BEGIN Records for processing
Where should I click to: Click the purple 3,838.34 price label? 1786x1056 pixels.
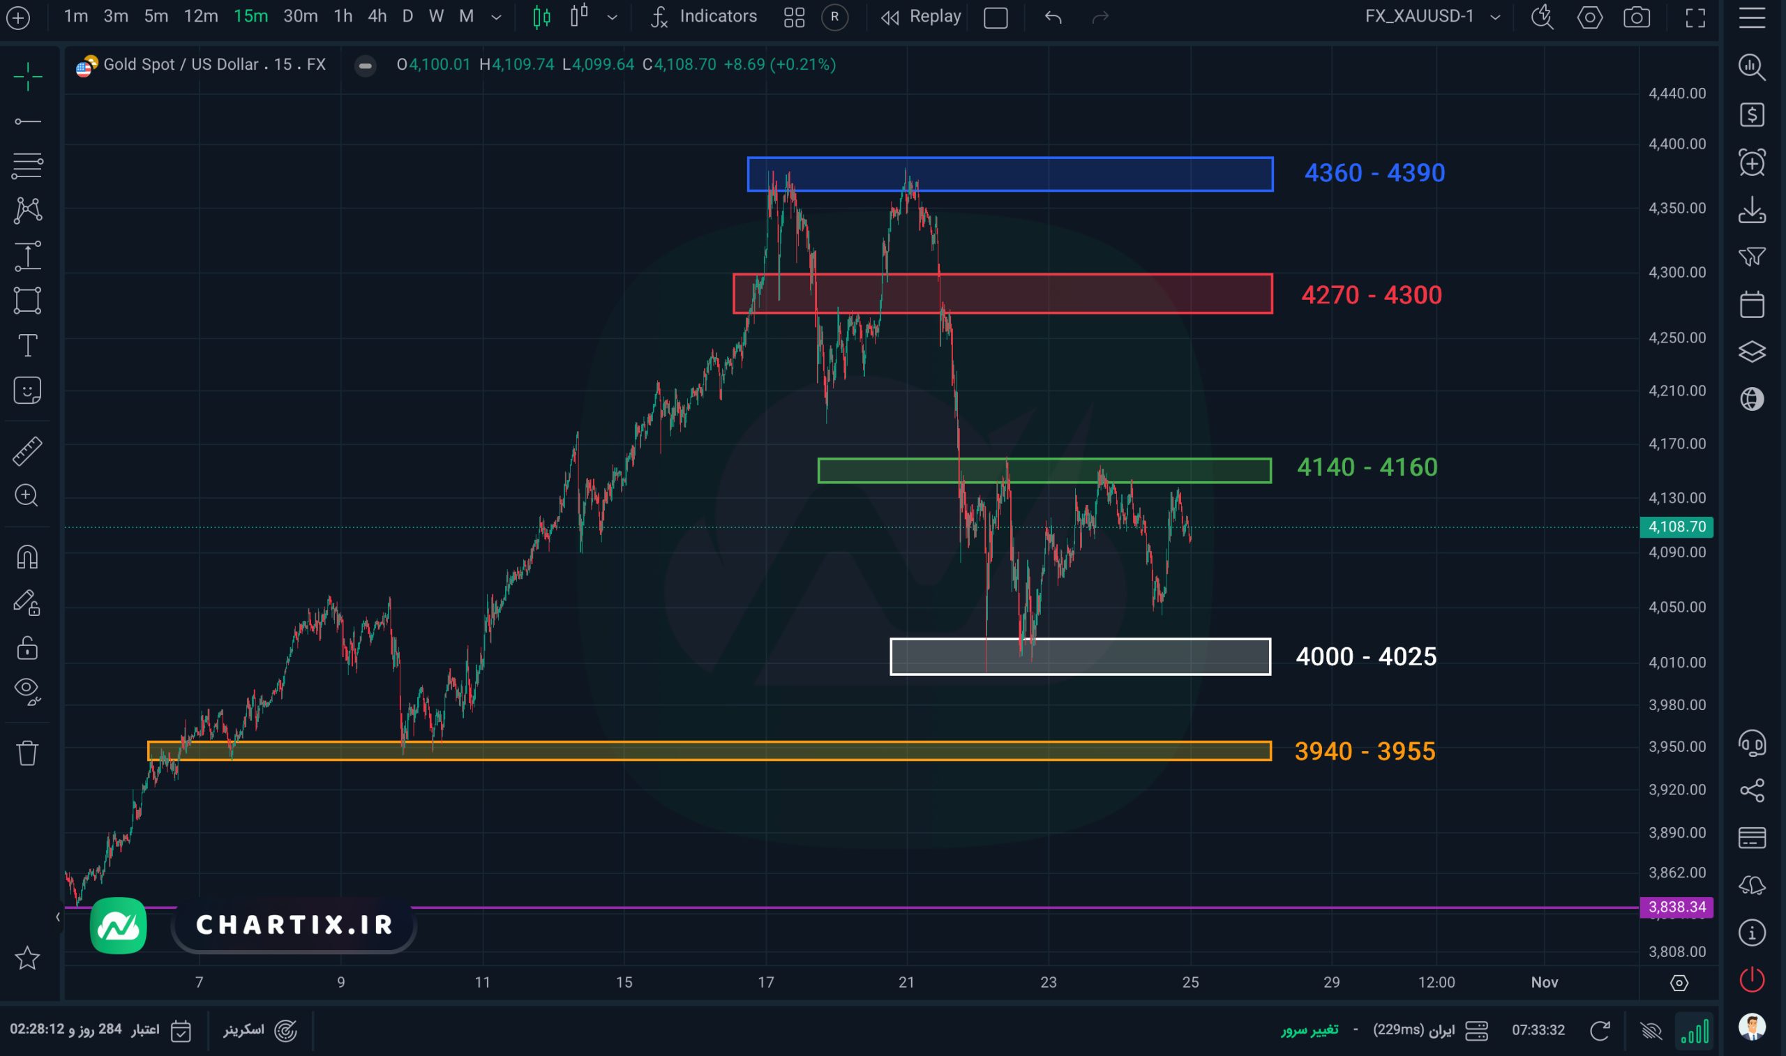click(1676, 907)
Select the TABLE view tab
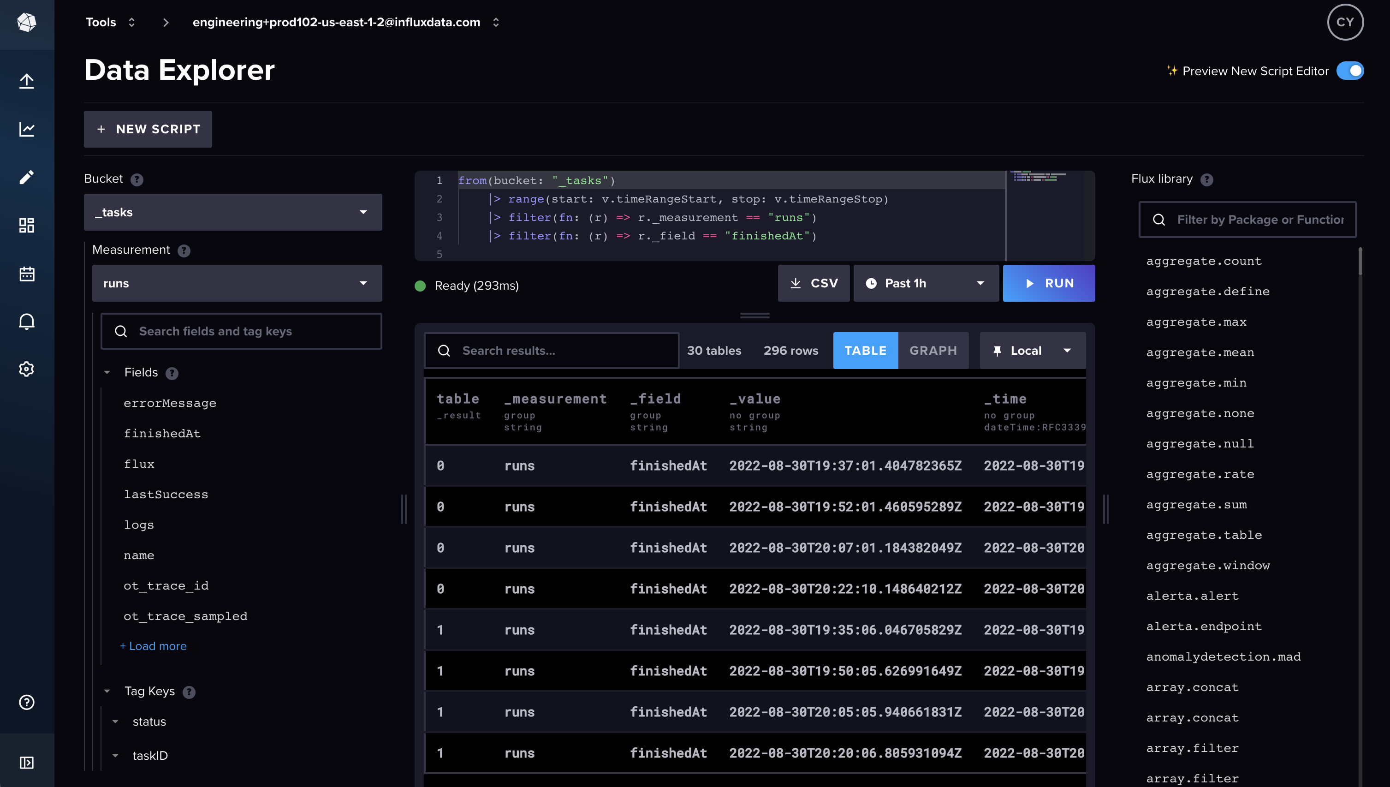Viewport: 1390px width, 787px height. point(865,350)
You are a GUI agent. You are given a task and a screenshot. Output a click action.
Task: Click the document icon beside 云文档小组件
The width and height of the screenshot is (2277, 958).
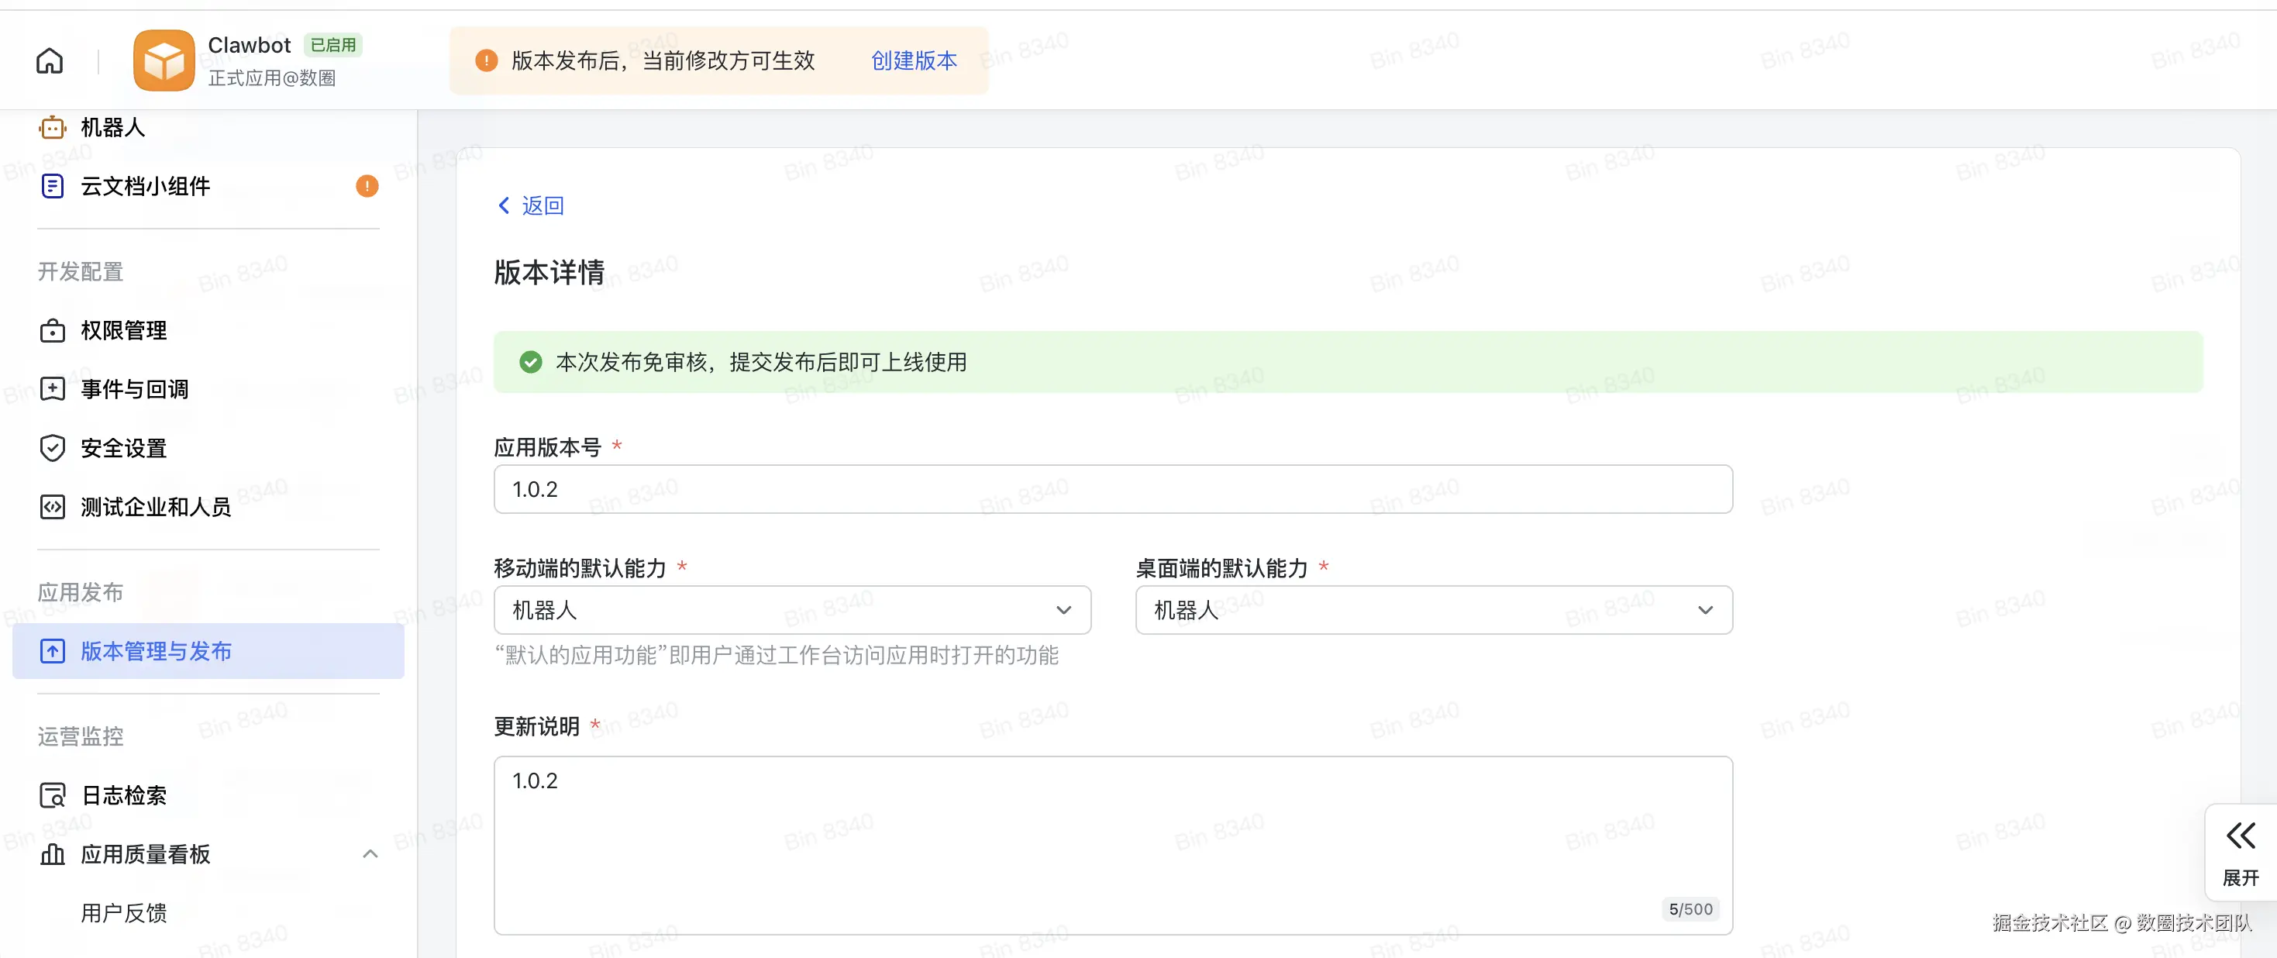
END Records for processing
- What the task requires: Copy every line of the entries above in which "screenshot" occurs.

- Written reply:
You are a GUI agent. You are given a task and a screenshot. Output a click action.
The width and height of the screenshot is (2277, 958).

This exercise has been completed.